(Collected data entries)
+ + + +

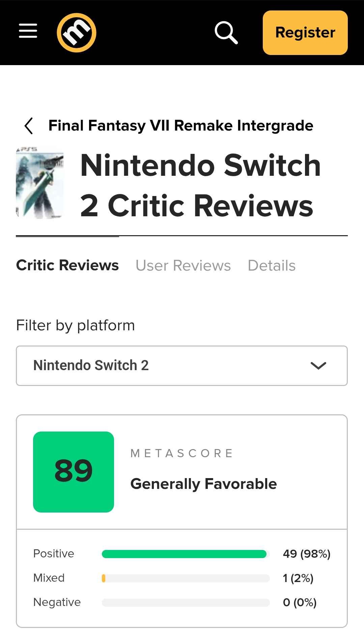The width and height of the screenshot is (364, 635).
Task: Open the hamburger navigation menu
Action: (28, 31)
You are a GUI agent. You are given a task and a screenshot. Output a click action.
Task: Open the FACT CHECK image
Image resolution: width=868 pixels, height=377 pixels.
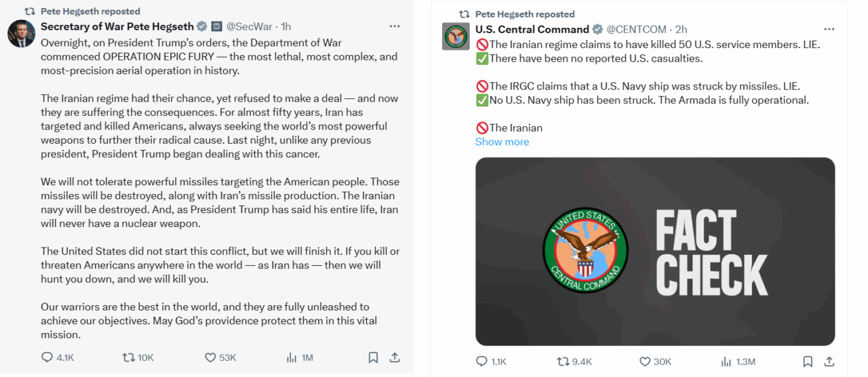pos(654,252)

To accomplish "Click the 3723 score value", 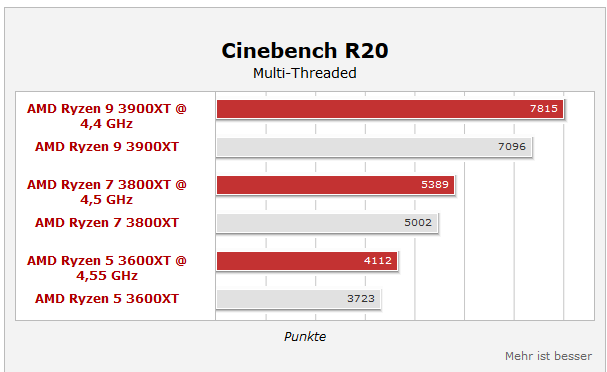I will (x=361, y=298).
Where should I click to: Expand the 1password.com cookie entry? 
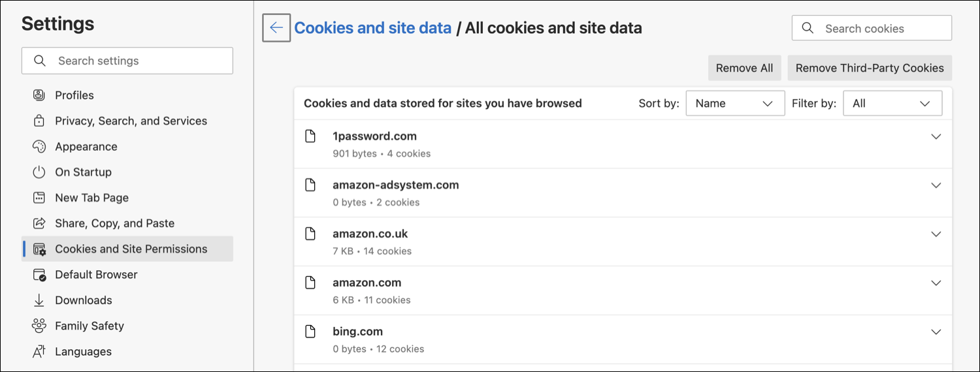coord(936,136)
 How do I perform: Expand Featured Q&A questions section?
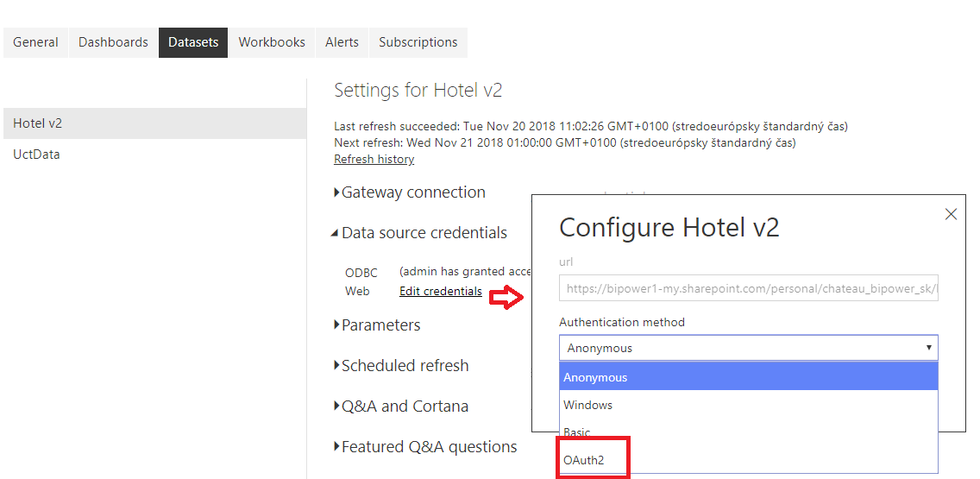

+ + + +

Retype exactly the lines above, starting at the line containing "Where should I" and ending with the last line, both included; leave out the pictures.

Where should I click to: Expand the 1password.com cookie entry? 
coord(936,136)
 How do I perform: Expand Featured Q&A questions section?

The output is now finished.